Teks Sumber:

---+---

Termasuk dalam kelompok al-Muthaarahaat ini al-Munadhaarat, al-Muraasalaat dan
al-Gharbiyah. Pengarang kitab al-Asybah wa al-Nadhair fi al-Furu’, Ibnu Najim
al-Hanafi telah menutup karangannya tersebut dengan pembahasan al-Muthaarahaat
ini.
Contoh
al-Muthaarahaat yang dikutip oleh al-Taj al-Subki dari kitab al-Muthaarahaat
adalah seseorang merampas hamba sahaya perempuan dari pemiliknya kemudian
menjualnya. Setelah itu hamba sahaya tersebut hamil karena dihamili oleh pembelinya.
Setelah hamil, hamba sahaya tersebut kembali kepada pemiliknya dan mati ketika
melahirkan. Jawaban masalah ini ; seandainya pembeli mengetahui bahwa hamba
sahaya itu merupakan hasil rampasan sipenjual, maka sipembeli tidak wajib
membayar hamba sahaya yang mati karena melahirkan tersebut, karena anak yang
dilahirkan itu tidak dihubungkan kepadanya dan tidak sah dikatakan, hamba
sahaya tersebut mati karena melahirkan anak darinya. Namun seandainya sipembeli
tidak mengatahui bahwa hamba sahaya itu merupakan hasil rampasan sipenjual, maka
harga hamba sahaya tersebut dibebankan pada harta sipembeli. Karena apabila
sipembeli tidak mengetahuinya, maka anak yang dilahirkan itu dihubungkan
kepadanya. Maka sahlah dikatakan, hamba sahaya tersebut mati karena melahirkan
anak darinya.

---+---

(Butir data)

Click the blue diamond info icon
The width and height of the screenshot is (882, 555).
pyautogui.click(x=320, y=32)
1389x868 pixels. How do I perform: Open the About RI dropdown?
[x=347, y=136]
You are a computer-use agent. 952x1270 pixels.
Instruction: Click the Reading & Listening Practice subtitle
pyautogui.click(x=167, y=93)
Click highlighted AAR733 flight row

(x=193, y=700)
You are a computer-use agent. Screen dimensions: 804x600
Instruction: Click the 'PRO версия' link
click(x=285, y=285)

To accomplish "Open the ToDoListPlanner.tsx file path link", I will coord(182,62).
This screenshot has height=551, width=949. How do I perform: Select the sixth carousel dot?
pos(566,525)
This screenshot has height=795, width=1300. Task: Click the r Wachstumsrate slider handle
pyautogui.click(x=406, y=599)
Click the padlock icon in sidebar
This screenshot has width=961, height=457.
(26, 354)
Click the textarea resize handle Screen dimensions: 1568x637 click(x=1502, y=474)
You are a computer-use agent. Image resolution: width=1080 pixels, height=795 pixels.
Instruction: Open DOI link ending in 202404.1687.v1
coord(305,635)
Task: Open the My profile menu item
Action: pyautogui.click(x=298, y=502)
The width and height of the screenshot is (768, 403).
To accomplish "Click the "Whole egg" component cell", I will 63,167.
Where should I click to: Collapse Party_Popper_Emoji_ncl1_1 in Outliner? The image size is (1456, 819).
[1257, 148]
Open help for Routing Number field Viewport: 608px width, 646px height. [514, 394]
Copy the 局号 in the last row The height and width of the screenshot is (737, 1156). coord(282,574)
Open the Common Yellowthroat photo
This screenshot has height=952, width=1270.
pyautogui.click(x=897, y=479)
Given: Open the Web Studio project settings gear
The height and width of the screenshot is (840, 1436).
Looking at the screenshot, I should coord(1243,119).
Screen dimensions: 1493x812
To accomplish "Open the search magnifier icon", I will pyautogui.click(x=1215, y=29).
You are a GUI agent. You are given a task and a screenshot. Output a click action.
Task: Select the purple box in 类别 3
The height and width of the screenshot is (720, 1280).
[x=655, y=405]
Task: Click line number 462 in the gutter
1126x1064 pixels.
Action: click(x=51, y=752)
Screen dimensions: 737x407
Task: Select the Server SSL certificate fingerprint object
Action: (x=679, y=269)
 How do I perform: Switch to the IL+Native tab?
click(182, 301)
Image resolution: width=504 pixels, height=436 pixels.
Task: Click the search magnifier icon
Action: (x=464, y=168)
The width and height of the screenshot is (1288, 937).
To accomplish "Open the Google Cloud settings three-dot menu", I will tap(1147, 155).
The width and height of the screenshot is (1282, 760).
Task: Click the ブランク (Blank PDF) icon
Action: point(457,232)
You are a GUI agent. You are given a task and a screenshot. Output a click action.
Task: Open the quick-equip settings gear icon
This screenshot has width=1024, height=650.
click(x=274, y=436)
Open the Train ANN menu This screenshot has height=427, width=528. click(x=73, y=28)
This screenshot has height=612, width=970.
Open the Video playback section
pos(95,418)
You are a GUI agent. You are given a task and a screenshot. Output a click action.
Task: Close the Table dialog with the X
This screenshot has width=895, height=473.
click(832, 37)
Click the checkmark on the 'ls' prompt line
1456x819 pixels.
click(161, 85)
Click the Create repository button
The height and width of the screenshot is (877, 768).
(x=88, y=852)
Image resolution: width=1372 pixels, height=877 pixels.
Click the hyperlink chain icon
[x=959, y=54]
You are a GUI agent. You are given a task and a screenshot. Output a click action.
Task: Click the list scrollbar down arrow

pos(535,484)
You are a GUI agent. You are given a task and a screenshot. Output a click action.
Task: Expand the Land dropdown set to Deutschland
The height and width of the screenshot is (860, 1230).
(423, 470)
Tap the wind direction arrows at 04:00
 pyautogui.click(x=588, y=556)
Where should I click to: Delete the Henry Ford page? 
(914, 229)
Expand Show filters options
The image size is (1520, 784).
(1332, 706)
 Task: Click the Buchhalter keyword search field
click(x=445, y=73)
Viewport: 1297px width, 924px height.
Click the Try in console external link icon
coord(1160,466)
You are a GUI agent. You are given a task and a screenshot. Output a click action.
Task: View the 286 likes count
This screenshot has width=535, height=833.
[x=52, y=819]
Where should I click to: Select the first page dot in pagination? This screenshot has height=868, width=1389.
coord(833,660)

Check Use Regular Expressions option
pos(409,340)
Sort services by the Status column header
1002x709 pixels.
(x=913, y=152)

---+---

Petunjuk Kerja:
(A) Menurut teks tentang al-Muthaarahaat, siapa pengarang kitab al-Asybah wa al-Nadhair fi al-Furu’ yang menutup karangannya dengan pembahasan al-Muthaarahaat?
(B) Tuliskan kembali dengan persis bagian teks tentang al-Muthaarahaat yang dimulai pada kata-kata "Termasuk dalam kelompok" dan berhenti setelah kata-kata "dihamili oleh pembelinya.".

Jawaban yang Diharapkan:
(A) Ibnu Najim al-Hanafi.

(B)
Termasuk dalam kelompok al-Muthaarahaat ini al-Munadhaarat, al-Muraasalaat dan
al-Gharbiyah. Pengarang kitab al-Asybah wa al-Nadhair fi al-Furu’, Ibnu Najim
al-Hanafi telah menutup karangannya tersebut dengan pembahasan al-Muthaarahaat
ini.
Contoh
al-Muthaarahaat yang dikutip oleh al-Taj al-Subki dari kitab al-Muthaarahaat
adalah seseorang merampas hamba sahaya perempuan dari pemiliknya kemudian
menjualnya. Setelah itu hamba sahaya tersebut hamil karena dihamili oleh pembelinya.